September 21, 2024
Column

Single-payer health care not best plan for Maine

Anyone trumpeting the merits of government-run or single-payer health care should look no farther than Maine’s recent descent into chaos over payment for Medicaid, or MaineCare services. Recent news accounts over critical mistakes made while managing Medicaid claims should give Mainers real pause over the way Maine government is run.

Imagine yourself as a health care provider who has agreed to include treatment for low-income and elderly patients as part of your practice. Maine state government reimburses you for the care you provide, only one day they stop paying you. That day happened more than a year and a half ago, and still has not been adequately fixed.

Recent estimates point to some time in 2007 before the system will be fully functional.

Your government-run single payer put in a new claims management software in January 2005 that didn’t work. No one properly tested the new software to see if it would run properly, or ensured it was compatible with the needs of MaineCare providers.
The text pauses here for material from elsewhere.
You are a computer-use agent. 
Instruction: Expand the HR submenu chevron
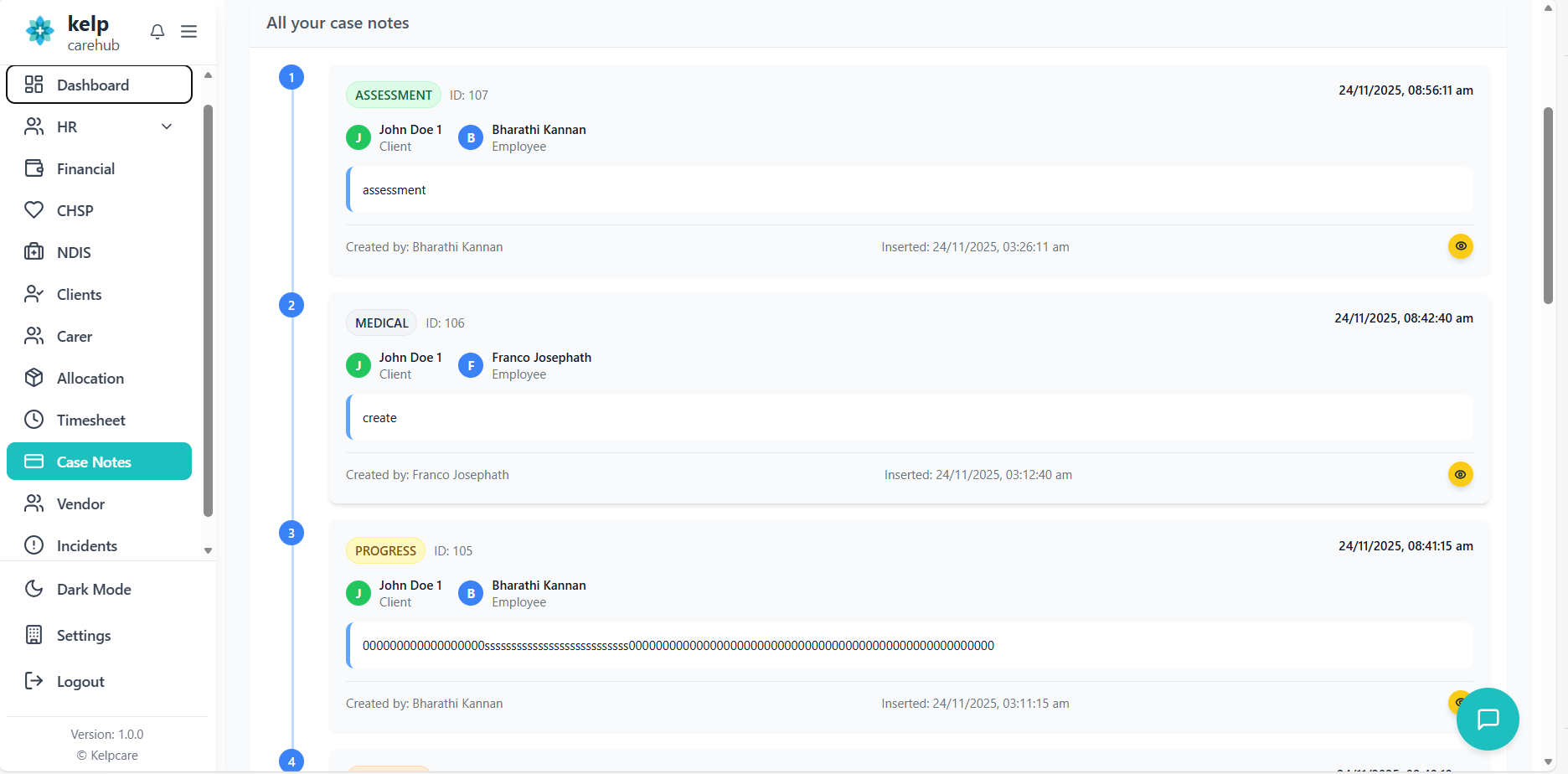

The switch was flipped on the new software, and the whole system promptly came crashing down. Doctors and nursing homes just didn’t get paid.

That is unacceptable.

How long could you work without pay? Are government bureaucrats the people we want to run our precious health care system? Promises were made about getting the system fixed by March 2005; deadlines came and went without relief. Millions of extra taxpayer dollars were spent on additional consultants and auditors to try and straighten out this mess.

What ails our state’s Department of Health and Human Services is part and parcel of what ails Maine, and one need look no farther than to the governor’s office to find where that mismanagement begins. The failures to correct the problems and weaknesses in accountability and internal controls are indeed weaknesses, problems and failures of one-party rule in Augusta .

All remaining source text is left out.